Diabetes risks

The FDA has published an analysis of the type 2 diabetes drug saxagliptin (Onglyza) which links the drug with a higher risk of death from all causes.

The analysis comes in response to the release of data from post-marketing studies (studies carried out after a drug a drug has been approved for use) into heart safety. The regulators noted that the increases in death were “significant or near significant”. The FDA noted that use of Onglyza was linked with a 27% increased risk of hospitalization for heart failure, compared with placebo, and that the causes of death were not limited to heart problems.

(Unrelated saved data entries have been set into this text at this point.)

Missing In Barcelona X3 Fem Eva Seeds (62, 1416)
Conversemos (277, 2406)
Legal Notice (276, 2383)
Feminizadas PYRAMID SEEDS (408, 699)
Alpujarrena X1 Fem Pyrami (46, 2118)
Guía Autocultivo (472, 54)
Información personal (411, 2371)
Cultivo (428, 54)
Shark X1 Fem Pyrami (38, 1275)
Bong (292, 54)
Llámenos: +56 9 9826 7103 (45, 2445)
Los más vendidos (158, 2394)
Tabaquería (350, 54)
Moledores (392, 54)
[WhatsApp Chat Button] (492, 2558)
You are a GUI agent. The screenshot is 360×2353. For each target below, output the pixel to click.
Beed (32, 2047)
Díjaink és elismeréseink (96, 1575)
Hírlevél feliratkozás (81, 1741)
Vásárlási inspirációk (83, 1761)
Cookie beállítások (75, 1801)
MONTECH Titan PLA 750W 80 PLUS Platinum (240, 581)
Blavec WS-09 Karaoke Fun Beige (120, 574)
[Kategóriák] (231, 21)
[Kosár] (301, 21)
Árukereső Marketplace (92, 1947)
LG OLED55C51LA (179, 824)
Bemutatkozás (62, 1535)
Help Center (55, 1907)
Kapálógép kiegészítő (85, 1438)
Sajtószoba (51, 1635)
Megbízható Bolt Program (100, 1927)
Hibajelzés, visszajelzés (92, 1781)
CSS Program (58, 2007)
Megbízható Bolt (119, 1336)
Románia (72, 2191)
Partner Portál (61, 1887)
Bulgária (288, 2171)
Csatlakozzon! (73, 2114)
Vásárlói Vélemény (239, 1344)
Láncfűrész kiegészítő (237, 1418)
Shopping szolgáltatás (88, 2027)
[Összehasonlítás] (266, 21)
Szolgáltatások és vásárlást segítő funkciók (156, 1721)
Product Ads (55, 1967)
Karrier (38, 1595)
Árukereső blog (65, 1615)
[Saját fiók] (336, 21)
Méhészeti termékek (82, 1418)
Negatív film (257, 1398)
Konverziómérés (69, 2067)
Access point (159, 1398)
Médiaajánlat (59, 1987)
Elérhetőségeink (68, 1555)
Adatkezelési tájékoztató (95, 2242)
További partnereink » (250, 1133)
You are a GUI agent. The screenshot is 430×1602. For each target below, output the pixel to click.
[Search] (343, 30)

Other type 2 diabetes drugs under review

Onglyza is a type 2 diabetes drug from the DPP-4 inhibitors (gliptins) class of drugs. This class of drugs is one of two drug classes recently identified as being linked with greater rates of heart failure. The Lancet Diabetes and Endocrinology journal published, on 16 March, a study which showed that DPP-4 inhibitor drugs collectively were associated with a 25% increase in risk of heart failure compared to ’standard care’. DPP-4 were not, however, the drug class with the greatest risk of heart failure as the thiazolidinediones (TZD) class of drugs, which includes Actos and Avandia, were linked with a 42% increase in heart failure risk.

Onglyza, manufactured by AstraZeneca, is not the only DPP-4 inhibitor that is being analysed by the FDA. Nesina (alogliptin), manufactured by Takeda, was found not to be linked with an increase in deaths. Another DPP-4 inhibitor drug that will be analysed, once data is made available to the FDA, is Januvia (sitagliptin), manufactured by Merck & Co. The results are expected to be released in June.

No statement has been released by the FDA as to how Onglyza will be regulated in light of the risk. Patients on Onglyza should continue to take their medication. If you have particular cause for concern, discuss these concerns with your doctor.